REQUEST
Pick out each line in the rows below that contains the word "button", and copy those lines.

RECORDS TO PROCESS
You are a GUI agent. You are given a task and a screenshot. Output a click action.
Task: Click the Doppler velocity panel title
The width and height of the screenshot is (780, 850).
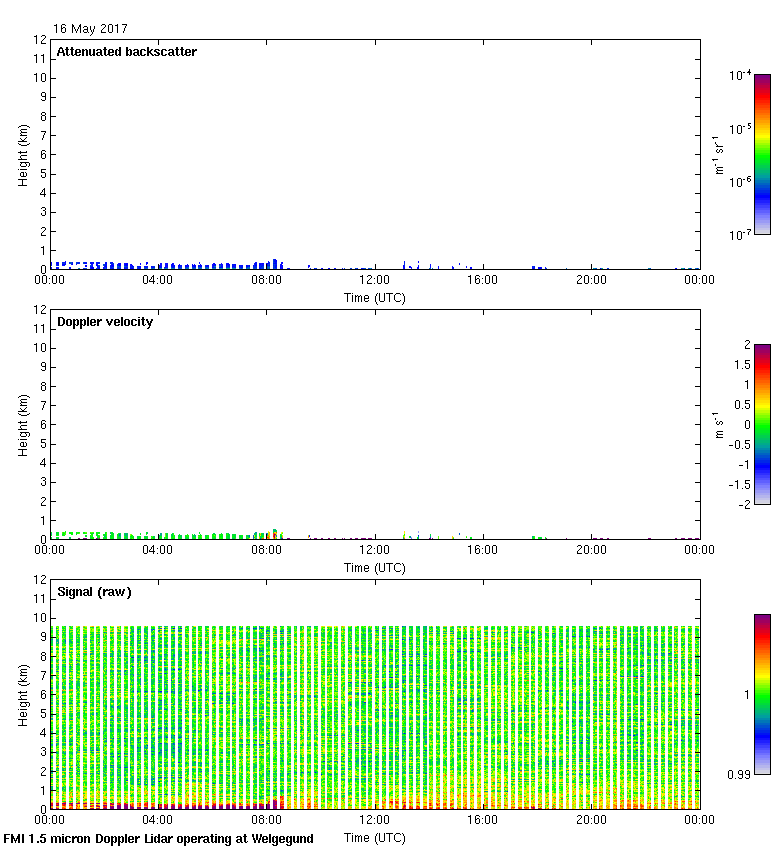[105, 322]
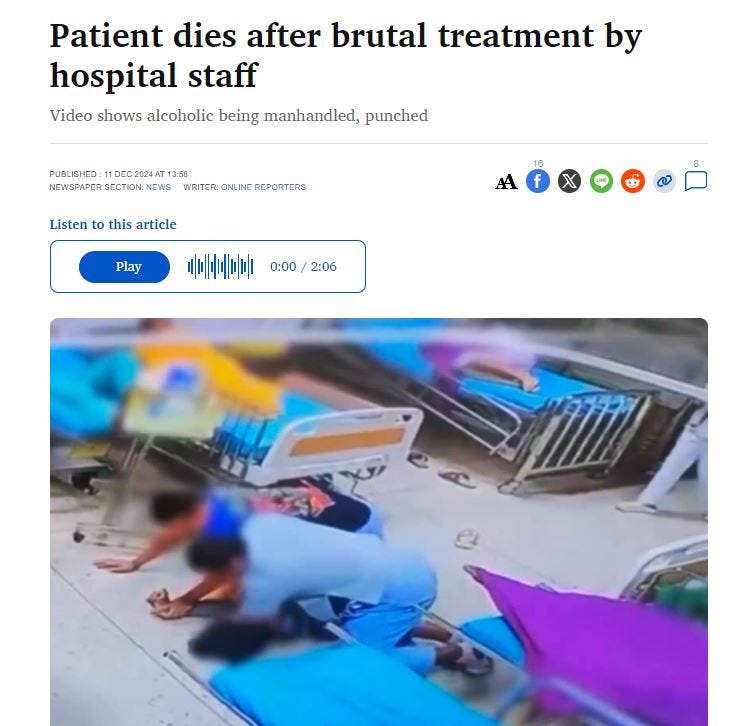Click the audio player box
The width and height of the screenshot is (733, 726).
[x=208, y=266]
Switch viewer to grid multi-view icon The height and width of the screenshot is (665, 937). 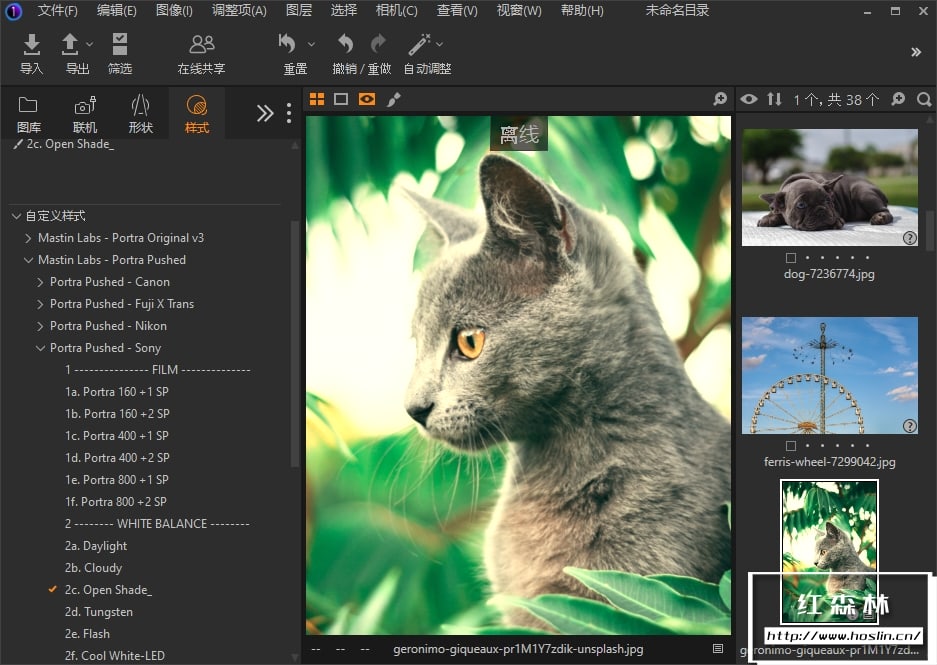click(x=317, y=99)
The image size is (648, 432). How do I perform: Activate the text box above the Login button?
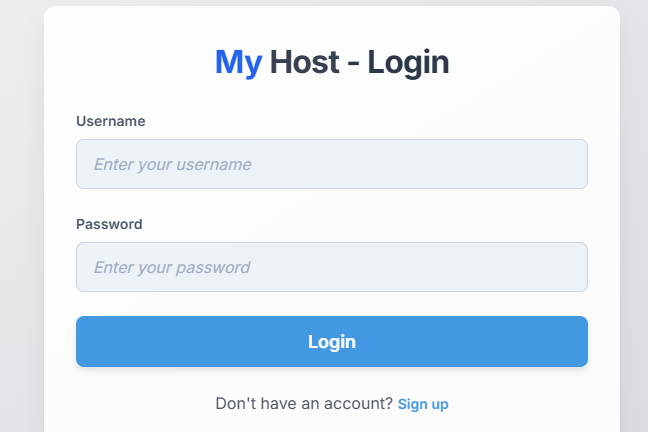coord(331,267)
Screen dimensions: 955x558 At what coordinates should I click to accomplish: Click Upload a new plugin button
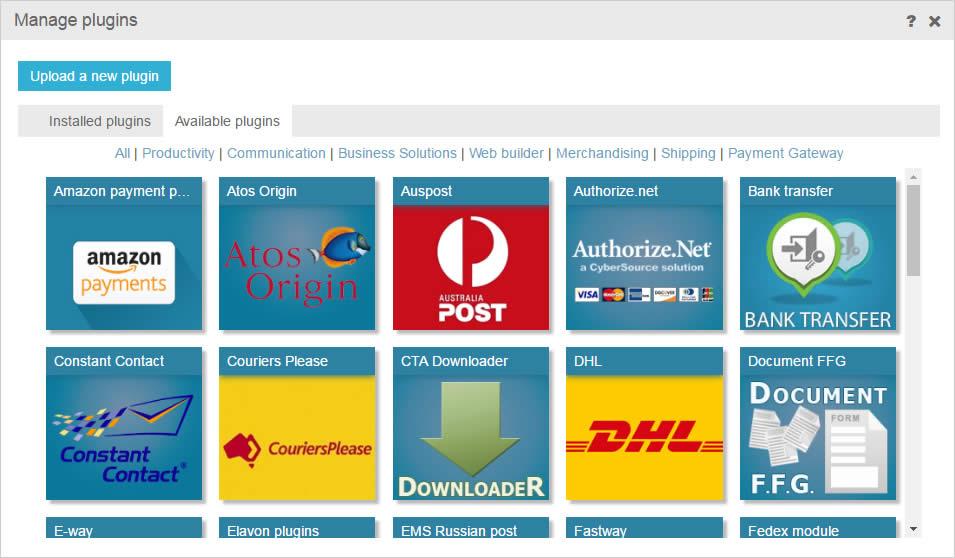[x=94, y=76]
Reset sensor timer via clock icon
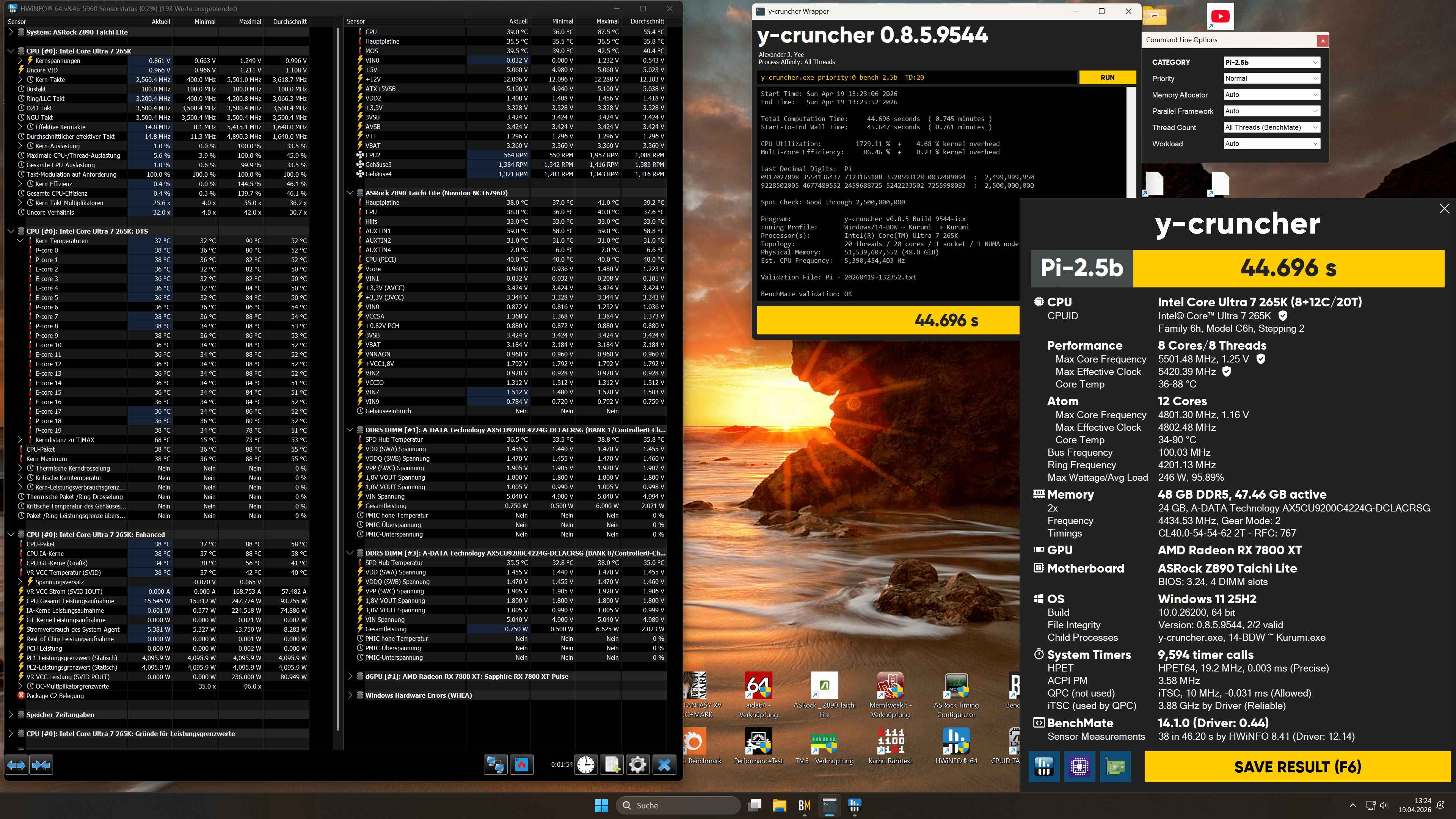The width and height of the screenshot is (1456, 819). pyautogui.click(x=586, y=765)
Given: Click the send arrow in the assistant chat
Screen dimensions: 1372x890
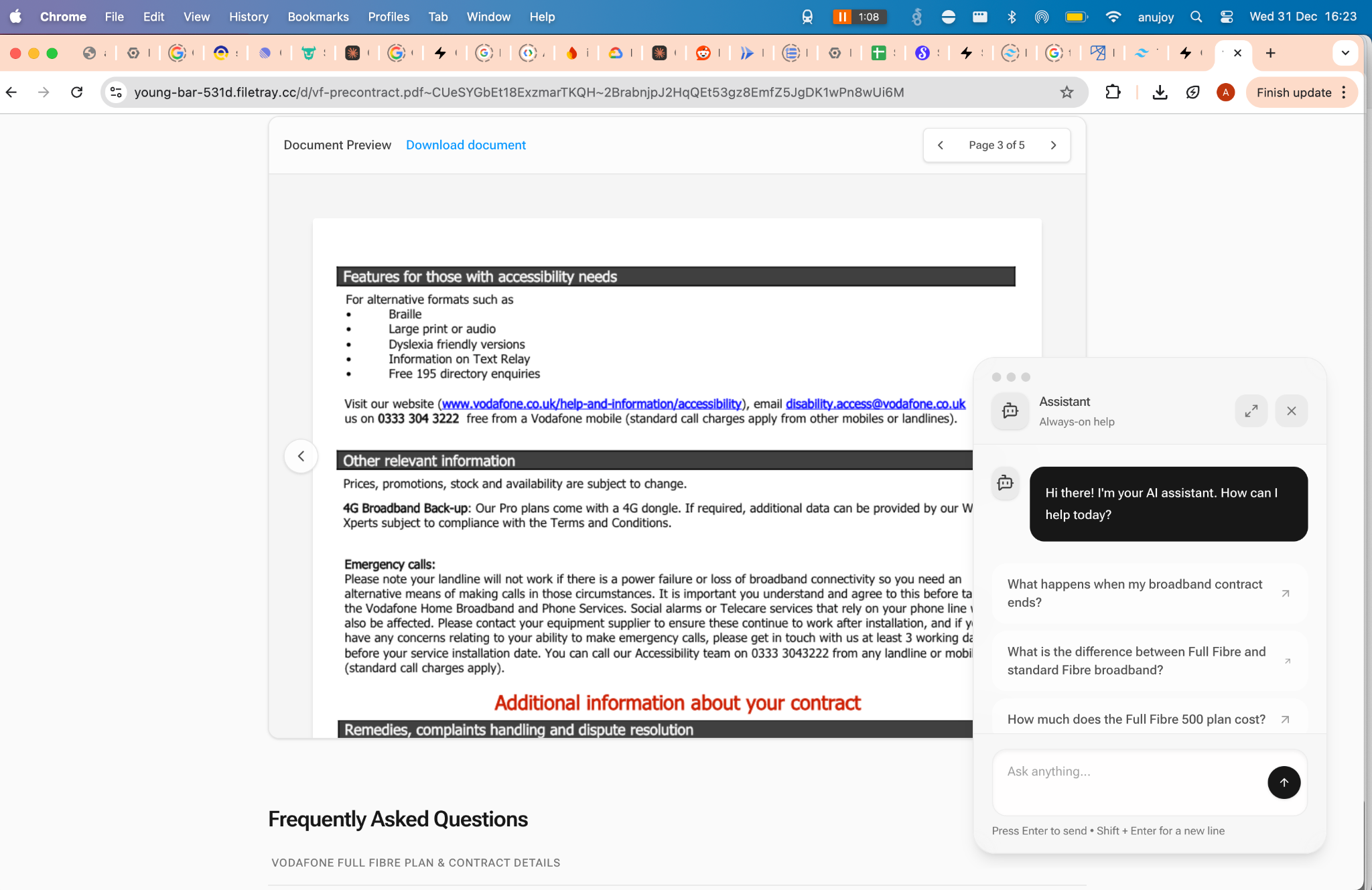Looking at the screenshot, I should (x=1284, y=782).
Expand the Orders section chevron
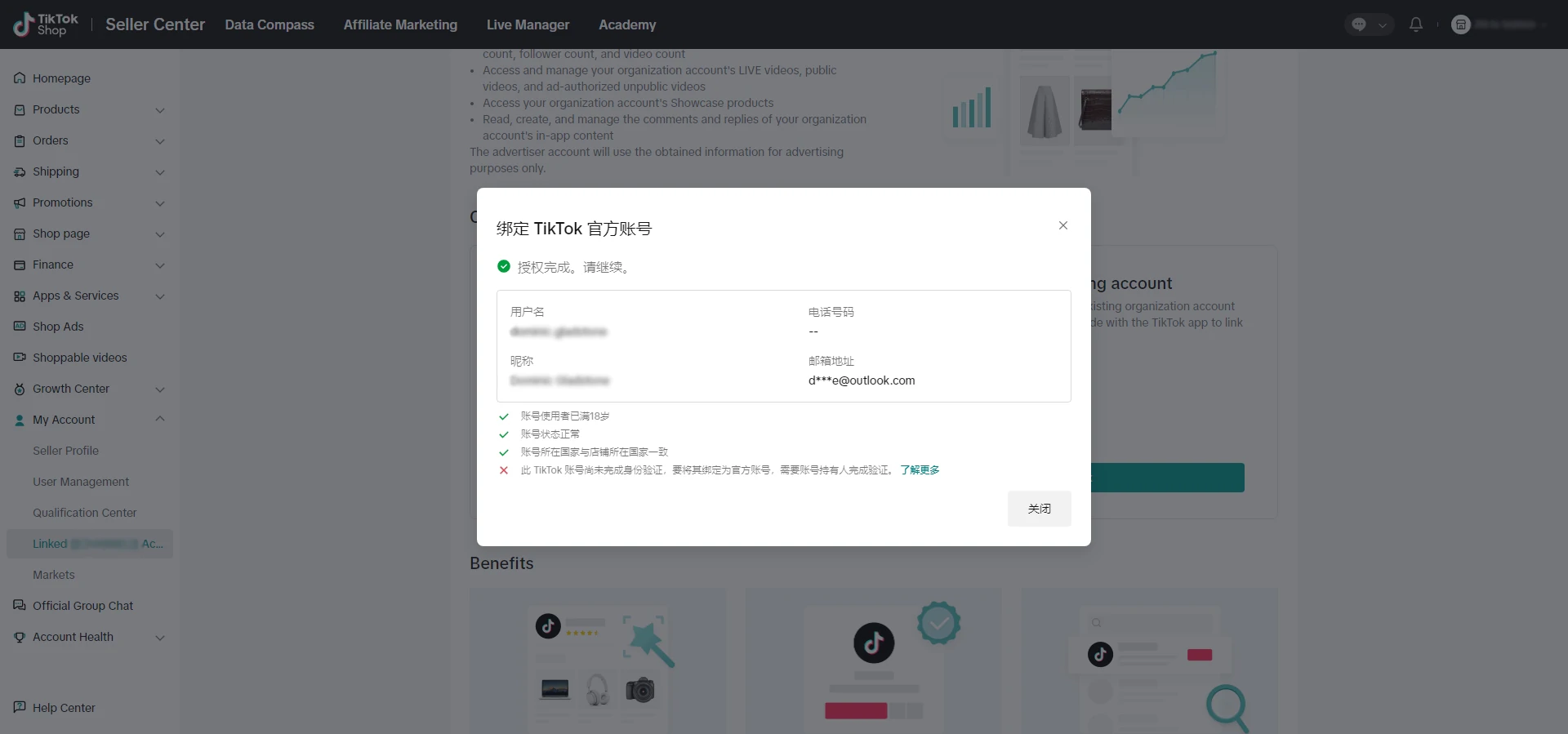 click(x=160, y=141)
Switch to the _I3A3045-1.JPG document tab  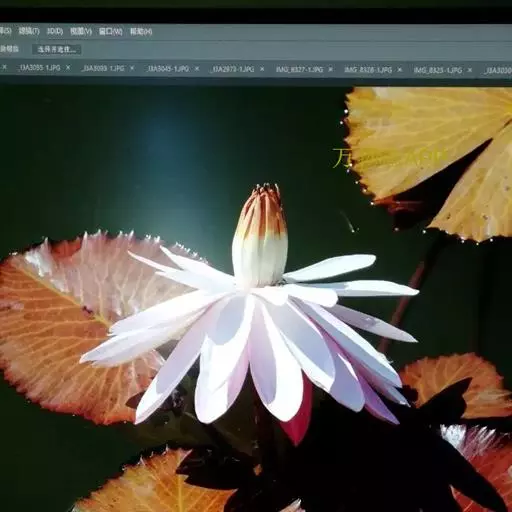167,69
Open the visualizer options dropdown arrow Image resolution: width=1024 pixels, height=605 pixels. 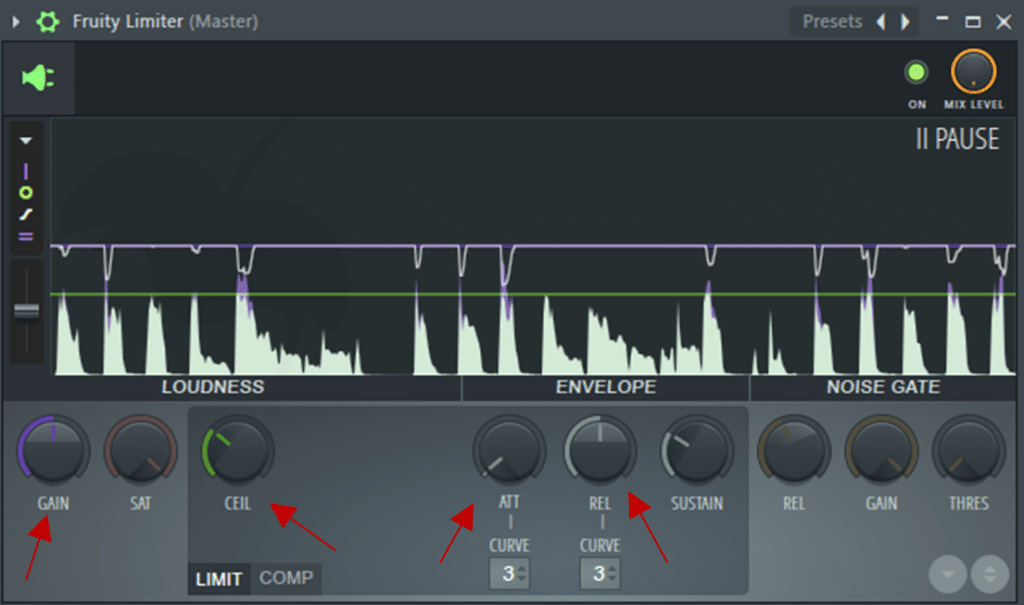point(25,140)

FINAL ANSWER
The image size is (648, 432). How do I perform: Activate the text box above the Login button?
Screen dimensions: 955x558 At what coordinates should I click to accomplish: Click Upload a new plugin button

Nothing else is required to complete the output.